──────── Provided entries ────────
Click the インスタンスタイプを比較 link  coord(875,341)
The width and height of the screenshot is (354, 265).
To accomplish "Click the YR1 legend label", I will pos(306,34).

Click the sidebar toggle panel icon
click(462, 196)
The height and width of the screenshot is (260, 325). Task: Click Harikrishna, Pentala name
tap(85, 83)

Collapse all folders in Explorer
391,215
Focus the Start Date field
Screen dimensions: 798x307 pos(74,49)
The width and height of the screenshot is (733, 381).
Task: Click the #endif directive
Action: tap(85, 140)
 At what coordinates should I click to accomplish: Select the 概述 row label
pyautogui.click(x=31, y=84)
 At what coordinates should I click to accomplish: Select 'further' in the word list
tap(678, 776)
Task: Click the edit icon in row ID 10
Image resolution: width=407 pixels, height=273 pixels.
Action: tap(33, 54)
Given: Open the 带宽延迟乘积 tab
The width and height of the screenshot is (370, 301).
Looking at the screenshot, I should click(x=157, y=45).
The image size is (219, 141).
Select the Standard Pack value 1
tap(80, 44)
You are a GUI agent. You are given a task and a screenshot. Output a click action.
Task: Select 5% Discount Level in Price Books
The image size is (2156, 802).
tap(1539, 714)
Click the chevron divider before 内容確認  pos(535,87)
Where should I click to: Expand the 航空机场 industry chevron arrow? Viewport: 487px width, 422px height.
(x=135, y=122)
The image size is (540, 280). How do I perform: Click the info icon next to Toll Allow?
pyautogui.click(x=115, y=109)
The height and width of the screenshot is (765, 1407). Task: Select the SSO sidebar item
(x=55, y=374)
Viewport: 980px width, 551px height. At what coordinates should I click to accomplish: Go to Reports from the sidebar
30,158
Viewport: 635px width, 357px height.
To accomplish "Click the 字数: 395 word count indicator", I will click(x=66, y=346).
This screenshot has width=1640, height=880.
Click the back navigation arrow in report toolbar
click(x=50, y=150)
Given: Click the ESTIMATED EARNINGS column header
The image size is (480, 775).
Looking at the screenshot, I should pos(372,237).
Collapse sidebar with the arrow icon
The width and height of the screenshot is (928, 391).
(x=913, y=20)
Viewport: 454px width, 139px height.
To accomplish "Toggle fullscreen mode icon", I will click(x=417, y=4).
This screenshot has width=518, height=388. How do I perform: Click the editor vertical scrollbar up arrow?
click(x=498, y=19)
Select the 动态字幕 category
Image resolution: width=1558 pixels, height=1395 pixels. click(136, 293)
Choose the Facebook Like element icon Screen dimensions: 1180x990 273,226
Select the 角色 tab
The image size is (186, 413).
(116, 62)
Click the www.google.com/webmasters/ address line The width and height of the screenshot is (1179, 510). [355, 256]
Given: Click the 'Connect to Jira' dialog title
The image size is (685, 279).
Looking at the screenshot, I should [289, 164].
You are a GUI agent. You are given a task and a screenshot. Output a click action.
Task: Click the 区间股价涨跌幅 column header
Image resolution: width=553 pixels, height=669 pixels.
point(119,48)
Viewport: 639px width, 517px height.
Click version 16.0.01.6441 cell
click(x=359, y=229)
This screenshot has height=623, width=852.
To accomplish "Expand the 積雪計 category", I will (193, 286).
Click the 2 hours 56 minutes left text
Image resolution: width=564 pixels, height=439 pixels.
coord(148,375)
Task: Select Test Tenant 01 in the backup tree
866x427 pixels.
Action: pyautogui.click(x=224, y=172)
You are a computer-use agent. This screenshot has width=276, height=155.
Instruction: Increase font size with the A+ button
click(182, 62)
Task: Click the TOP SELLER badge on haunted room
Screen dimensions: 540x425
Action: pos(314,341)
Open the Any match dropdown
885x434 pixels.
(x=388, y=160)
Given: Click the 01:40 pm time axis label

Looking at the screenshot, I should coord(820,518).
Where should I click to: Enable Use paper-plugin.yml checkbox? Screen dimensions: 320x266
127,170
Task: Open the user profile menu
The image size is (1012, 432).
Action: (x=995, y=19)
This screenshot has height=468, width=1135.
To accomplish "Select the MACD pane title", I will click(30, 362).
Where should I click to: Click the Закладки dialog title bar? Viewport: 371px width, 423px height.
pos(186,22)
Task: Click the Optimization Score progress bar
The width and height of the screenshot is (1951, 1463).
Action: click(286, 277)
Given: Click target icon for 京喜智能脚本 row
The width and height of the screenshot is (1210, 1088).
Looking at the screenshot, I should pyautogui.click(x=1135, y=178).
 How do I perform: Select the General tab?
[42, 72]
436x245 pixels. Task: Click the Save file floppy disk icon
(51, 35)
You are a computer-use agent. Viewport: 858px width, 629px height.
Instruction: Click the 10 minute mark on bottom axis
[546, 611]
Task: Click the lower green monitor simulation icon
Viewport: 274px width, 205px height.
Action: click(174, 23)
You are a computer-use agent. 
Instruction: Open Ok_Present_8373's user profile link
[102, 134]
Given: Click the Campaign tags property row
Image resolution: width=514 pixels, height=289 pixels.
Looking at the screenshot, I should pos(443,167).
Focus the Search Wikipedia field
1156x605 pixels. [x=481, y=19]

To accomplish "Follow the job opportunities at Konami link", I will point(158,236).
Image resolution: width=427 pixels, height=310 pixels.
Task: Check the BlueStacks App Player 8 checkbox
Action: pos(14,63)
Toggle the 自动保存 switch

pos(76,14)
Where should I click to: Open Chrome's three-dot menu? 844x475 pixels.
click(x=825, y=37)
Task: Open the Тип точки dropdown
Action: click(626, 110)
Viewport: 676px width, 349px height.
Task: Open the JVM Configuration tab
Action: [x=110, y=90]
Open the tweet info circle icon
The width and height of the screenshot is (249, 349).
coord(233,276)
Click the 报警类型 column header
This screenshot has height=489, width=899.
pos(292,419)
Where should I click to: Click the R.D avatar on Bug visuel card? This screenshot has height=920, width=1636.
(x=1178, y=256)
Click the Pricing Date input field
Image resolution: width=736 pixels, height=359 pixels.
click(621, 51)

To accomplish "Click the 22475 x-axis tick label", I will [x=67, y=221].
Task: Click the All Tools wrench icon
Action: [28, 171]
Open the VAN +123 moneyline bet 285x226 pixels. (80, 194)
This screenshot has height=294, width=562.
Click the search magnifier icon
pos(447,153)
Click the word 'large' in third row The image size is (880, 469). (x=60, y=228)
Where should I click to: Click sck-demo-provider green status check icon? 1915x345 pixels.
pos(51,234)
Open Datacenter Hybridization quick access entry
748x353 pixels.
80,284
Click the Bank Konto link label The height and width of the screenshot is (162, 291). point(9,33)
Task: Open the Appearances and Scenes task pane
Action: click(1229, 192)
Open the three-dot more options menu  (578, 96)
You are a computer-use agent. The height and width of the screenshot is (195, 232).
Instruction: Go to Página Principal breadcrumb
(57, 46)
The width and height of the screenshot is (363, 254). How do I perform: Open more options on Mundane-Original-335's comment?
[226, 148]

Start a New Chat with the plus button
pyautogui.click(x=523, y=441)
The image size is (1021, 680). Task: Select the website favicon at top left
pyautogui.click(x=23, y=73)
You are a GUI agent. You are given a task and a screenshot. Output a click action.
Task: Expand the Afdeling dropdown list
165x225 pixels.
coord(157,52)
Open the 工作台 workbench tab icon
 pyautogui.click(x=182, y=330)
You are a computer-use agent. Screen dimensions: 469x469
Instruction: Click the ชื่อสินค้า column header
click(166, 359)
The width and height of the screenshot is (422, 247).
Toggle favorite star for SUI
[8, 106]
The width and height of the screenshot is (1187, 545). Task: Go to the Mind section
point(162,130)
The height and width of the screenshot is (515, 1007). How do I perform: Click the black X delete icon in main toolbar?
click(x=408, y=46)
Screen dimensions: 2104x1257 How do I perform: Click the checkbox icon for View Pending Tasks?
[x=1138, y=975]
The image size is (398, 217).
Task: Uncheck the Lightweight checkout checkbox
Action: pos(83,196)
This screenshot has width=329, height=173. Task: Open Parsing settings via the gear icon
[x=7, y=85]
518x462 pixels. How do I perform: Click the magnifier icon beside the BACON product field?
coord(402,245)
────────
**Given task**
Reproduce the stretch of data from the line containing "Toggle the 自动保存 switch" through the line containing "click(621, 51)", substituting "column title" for "column header" and leaving everything else as it is.

**Output for this task**
Toggle the 自动保存 switch

pos(76,14)
Where should I click to: Open Chrome's three-dot menu? 844x475 pixels.
click(x=825, y=37)
Task: Open the Тип точки dropdown
Action: click(626, 110)
Viewport: 676px width, 349px height.
Task: Open the JVM Configuration tab
Action: [x=110, y=90]
Open the tweet info circle icon
The width and height of the screenshot is (249, 349).
coord(233,276)
Click the 报警类型 column title
This screenshot has height=489, width=899.
pos(292,419)
Where should I click to: Click the R.D avatar on Bug visuel card? This screenshot has height=920, width=1636.
(x=1178, y=256)
Click the Pricing Date input field
Image resolution: width=736 pixels, height=359 pixels.
click(621, 51)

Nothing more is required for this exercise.